Par exemple, une méta-analyse de 60 études publiées sur la période 1989-2011 (Benos et Zotou, 2014) suggère qu’environ 20% des coefficients estimés du capital humain sont du mauvais signe (négatif). Si l’on se concentre sur un ensemble d’une douzaine d’articles publiés par Robert J. Barro et basés sur des spécifications, des techniques et des ensembles de données comparables, on constate que près de la moitié des coefficients de l’éducation sont négatifs ou statistiquement non significatifs (en prenant 10% comme niveau « significatif »).
Les approches par la moyenne des modèles bayésiens (BMA) fournissent elles aussi des preuves médiocres et mitigées de l’impact du capital humain sur la croissance.
Des études récentes portant sur les pays de l’OCDE confirment la difficulté de trouver un effet positif vraiment significatif du capital humain sur le revenu par habitant, ou sur les niveaux de productivité. L’effet estimé est certes sensible à la mesure du capital humain et à la méthode d’estimation (Guillemette et al., 2017). Mais l’intégration, dans l’analyse de régression, d’un grand nombre de variables de contrôle tend à réduire ou à éliminer cet effet positif statistiquement significatif.
Le capital humain peut également être corrélé à d’autres institutions, en particulier celles qui représentant la bonne gouvernance, et à travers ces variables il peut avoir des effets indirects, ce qui peut paradoxalement affaiblir ses effet strictement mesurables (Fournier et Johansson, 2016). Dans une société éduquée et bien gouvernée, pas facile de mesurer précisément l’effet de l’éducation.
Enfin, les modèles à effets fixes fondés sur des séries temporelles ne sont pas d’un grand secours, car ils semblent affaiblir encore davantage l’effet estimé du capital humain, la tendance temporelle étant similaire dans tous les pays de l’OCDE (Égert, 2017).

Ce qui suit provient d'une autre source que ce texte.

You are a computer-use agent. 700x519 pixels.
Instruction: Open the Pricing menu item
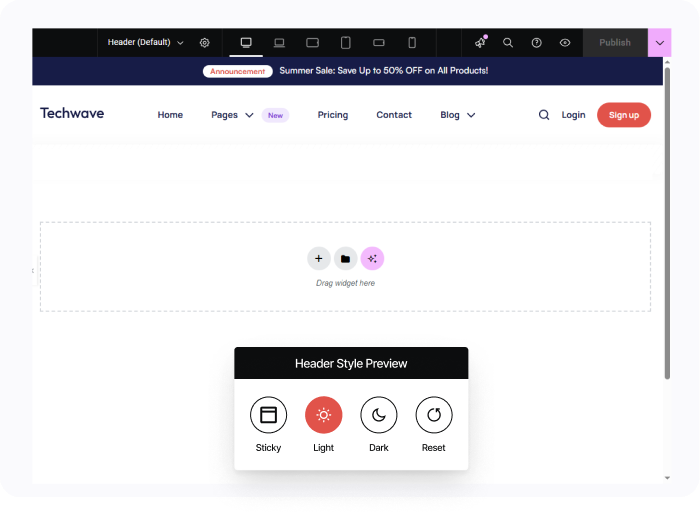pyautogui.click(x=333, y=115)
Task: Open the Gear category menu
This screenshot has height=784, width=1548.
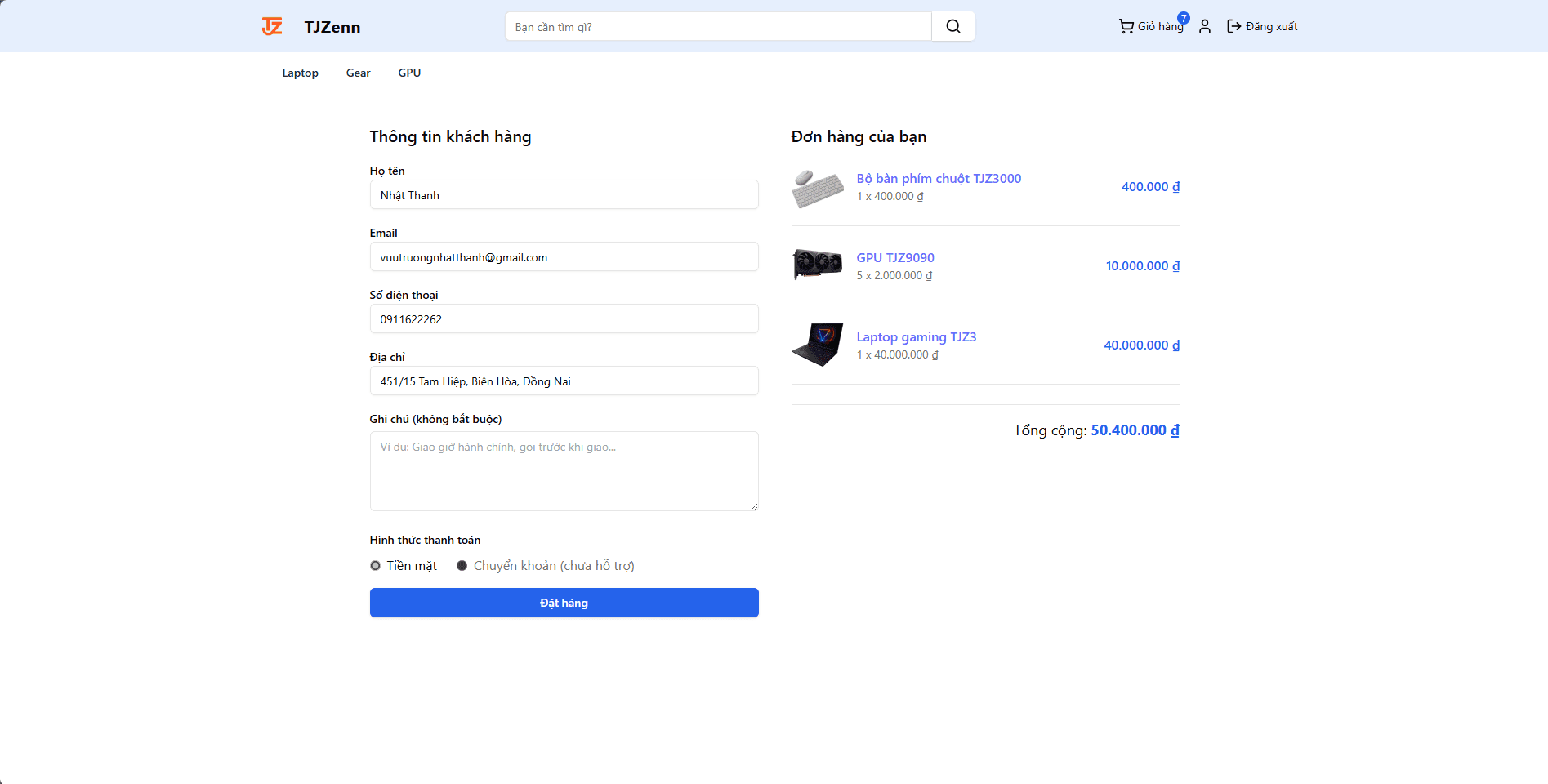Action: (358, 74)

À ces difficultés s’ajoute un débat plus récent. De nombreuses études empiriques utilisant le nombre moyen d’années de scolarité considèrent que les rendements marginaux de l’éducation sont décroissants. Cela signifie que l’enseignement primaire présente les rendements marginaux les plus élevés, suivi de l’enseignement secondaire, l’enseignement supérieur présentant les rendements les plus faibles (Hall et Jones, 1999 ; Caselli, 2004 ; et Feenstra et al. 2015). Les rendements calculés par ces études étaient considérés comme constants entre les pays et dans le temps.

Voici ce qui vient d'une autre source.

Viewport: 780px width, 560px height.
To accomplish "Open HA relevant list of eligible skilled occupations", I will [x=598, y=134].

Mais des données plus récentes (et qui font désormais référence) dressent un tableau différent. Elles suggèrent que les rendements moyens de l’éducation primaire, secondaire et tertiaire sont en forme de U par rapport au temps passé dans l’éducation, et non pas linéaires comme on le supposait auparavant (Psacharopoulos et Patrinos, 2004 ; Montenegro et Patrinos, 2014). Par ailleurs ces données montrent que les rendements varient considérablement d’un pays à l’autre. Les différences au sein des pays de l’OCDE peuvent ainsi atteindre 10 points de pourcentage, et il apparaît aussi les rendements du capital humain dans les BRICS et le reste du monde sont nettement plus élevés que dans l’OCDE. Ces données indiquent enfin que les rendements moyens ont augmenté au fil du temps, tant dans les pays de l’OCDE que dans les BRICS (figure 1).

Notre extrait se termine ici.